Chili Relleno Casserole


  • 27 ounces green chilies 1 can, whole chilies, preferrably Hatch brand
  • pounds ground beef
  • 1 onion finely chopped
  • 1 pound grated cheese monterey jack or white cheddar (or pick your favorite)
  • 12 corn tortillas
  • 16 ounces refried beans


  • 4 eggs beaten well
  • ¼ cup flour
  • ½ cup evaporated milk small can
  • 2 teaspoons hot sauce
  • ¼ teaspoon paprika
  • ¼ teaspoon onion powder
  • 1 teaspoon salt


  • Prepare a 9 x 13 inch pan by spraying it with cooking spray, and set aside.
  • In a large bowl, mix eggs, flour, evaporated milk, hot sauce, paprika, salt, and onion powder together, whisk until combined.

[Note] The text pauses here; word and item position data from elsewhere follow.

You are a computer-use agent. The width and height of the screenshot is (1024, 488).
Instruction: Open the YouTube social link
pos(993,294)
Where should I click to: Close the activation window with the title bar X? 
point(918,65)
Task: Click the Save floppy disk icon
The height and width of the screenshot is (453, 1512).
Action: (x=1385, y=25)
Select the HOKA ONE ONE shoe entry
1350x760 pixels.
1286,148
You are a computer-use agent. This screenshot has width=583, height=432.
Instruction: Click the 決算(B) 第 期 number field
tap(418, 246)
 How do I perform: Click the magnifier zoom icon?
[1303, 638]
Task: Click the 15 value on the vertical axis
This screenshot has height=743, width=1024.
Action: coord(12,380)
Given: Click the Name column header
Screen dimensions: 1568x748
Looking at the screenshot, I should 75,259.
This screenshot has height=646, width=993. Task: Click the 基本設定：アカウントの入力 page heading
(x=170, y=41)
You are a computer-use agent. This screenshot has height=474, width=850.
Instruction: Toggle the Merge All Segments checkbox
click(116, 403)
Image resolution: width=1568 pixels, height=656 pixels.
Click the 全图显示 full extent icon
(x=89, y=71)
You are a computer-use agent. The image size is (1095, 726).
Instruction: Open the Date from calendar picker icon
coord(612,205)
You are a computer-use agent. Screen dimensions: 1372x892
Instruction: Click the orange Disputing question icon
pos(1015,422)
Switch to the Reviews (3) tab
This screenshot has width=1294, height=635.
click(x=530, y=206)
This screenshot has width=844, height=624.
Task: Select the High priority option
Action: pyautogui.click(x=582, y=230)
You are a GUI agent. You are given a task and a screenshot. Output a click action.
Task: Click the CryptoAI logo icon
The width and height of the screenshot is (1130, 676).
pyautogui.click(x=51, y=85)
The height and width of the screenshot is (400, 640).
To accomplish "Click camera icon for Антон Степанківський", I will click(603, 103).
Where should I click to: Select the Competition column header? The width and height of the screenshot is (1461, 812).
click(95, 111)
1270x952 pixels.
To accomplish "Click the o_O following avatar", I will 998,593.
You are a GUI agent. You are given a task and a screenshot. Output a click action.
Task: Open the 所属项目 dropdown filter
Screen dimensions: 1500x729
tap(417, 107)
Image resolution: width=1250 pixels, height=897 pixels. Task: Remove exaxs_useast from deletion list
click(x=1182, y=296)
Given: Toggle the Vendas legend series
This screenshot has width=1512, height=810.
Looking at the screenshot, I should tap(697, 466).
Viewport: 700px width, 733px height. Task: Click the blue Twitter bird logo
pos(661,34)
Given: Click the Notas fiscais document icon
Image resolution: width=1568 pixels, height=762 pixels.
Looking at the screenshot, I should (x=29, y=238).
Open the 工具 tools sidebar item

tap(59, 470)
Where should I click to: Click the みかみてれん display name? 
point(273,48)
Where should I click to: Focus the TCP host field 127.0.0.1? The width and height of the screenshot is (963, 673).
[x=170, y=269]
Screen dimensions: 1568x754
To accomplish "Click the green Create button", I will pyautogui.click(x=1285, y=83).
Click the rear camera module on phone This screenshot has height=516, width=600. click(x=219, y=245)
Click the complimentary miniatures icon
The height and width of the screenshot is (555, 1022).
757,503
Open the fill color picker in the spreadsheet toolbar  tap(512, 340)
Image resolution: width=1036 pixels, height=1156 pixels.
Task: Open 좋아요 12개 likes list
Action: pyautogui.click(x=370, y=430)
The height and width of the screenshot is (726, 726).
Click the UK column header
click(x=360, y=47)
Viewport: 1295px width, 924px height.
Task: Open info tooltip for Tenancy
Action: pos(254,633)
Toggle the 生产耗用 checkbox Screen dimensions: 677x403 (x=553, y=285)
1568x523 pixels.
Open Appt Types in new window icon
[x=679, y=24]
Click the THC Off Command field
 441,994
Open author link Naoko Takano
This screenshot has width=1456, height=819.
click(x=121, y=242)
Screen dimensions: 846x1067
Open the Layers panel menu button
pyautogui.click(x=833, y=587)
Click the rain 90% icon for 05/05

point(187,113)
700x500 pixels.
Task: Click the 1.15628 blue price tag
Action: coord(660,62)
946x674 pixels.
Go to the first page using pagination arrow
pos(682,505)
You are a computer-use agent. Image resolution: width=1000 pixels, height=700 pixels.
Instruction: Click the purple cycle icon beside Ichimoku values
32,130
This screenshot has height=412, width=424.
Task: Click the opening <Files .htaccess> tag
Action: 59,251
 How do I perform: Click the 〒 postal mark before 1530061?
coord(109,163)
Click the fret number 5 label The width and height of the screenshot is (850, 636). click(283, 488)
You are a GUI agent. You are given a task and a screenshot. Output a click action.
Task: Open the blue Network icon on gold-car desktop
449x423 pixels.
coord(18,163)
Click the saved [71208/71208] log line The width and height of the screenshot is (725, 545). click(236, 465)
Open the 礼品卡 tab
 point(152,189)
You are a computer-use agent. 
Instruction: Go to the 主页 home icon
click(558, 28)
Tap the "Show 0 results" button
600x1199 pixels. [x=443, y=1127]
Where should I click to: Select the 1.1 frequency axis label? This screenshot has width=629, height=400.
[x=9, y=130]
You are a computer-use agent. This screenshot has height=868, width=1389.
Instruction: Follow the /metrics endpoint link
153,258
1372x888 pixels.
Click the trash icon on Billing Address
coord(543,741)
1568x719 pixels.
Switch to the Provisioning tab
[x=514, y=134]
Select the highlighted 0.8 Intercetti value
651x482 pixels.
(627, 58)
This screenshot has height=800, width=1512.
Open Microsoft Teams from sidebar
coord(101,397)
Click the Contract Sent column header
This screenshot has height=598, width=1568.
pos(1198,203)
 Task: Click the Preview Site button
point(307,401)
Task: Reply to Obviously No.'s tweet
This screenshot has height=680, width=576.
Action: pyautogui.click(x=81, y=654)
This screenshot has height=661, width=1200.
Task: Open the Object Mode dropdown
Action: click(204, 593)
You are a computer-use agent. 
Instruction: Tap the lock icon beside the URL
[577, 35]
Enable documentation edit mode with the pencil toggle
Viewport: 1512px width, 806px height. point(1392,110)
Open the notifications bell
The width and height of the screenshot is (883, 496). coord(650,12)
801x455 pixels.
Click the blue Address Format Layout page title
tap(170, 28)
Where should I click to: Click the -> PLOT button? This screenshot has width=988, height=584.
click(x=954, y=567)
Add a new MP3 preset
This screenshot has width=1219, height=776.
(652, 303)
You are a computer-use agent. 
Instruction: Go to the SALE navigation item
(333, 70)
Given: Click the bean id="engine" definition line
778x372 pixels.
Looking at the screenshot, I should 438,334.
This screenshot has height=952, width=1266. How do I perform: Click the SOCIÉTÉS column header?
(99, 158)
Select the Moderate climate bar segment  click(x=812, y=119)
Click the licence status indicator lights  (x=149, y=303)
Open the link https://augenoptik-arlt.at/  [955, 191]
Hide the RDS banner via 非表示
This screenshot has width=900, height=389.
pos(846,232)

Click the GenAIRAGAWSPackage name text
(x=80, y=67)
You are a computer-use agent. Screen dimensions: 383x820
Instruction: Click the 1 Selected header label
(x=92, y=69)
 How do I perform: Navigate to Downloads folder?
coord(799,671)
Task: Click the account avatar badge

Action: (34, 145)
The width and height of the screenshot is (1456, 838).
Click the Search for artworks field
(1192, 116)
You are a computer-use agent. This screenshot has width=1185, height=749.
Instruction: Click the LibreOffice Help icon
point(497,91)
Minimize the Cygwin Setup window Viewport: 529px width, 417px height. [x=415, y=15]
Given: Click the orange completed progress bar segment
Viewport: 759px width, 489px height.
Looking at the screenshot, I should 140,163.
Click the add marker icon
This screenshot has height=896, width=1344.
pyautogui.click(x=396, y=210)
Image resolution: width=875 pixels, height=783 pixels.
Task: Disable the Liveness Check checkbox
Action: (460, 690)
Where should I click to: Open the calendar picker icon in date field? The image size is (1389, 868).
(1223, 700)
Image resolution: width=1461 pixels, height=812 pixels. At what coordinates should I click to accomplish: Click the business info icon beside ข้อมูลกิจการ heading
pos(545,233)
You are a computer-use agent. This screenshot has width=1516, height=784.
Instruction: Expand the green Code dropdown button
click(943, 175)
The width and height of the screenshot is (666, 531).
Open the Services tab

Set aside.
  • In a large skillet, brown ground beef over medium heat, with onions. Cook until onions are soft and meat is browned. About 5-7 minutes.
  • Add refried beans to the pan with the ground beef, and mix meat and refried beans together until full incorporated.
  • Cut tortillas in 1 inch wide strips. Place ½ the tortillas to form a layer of the strips into the bottom of a greased 9x13 inch baking pan.
  • Layer ½ the green chilies over the strips evenly.
  • Layer ½ the cheese, then add a second layer of tortillas, then another layer of green chilies.
  • Pour egg mixture topping over the top.
  • Spread meat and beans over egg mixture.
  • Sprinkle remaining cheese over the top.
  • Cover with foil, and bake at 375 degrees for 45 minutes, remove the foil for the last 5 minutes.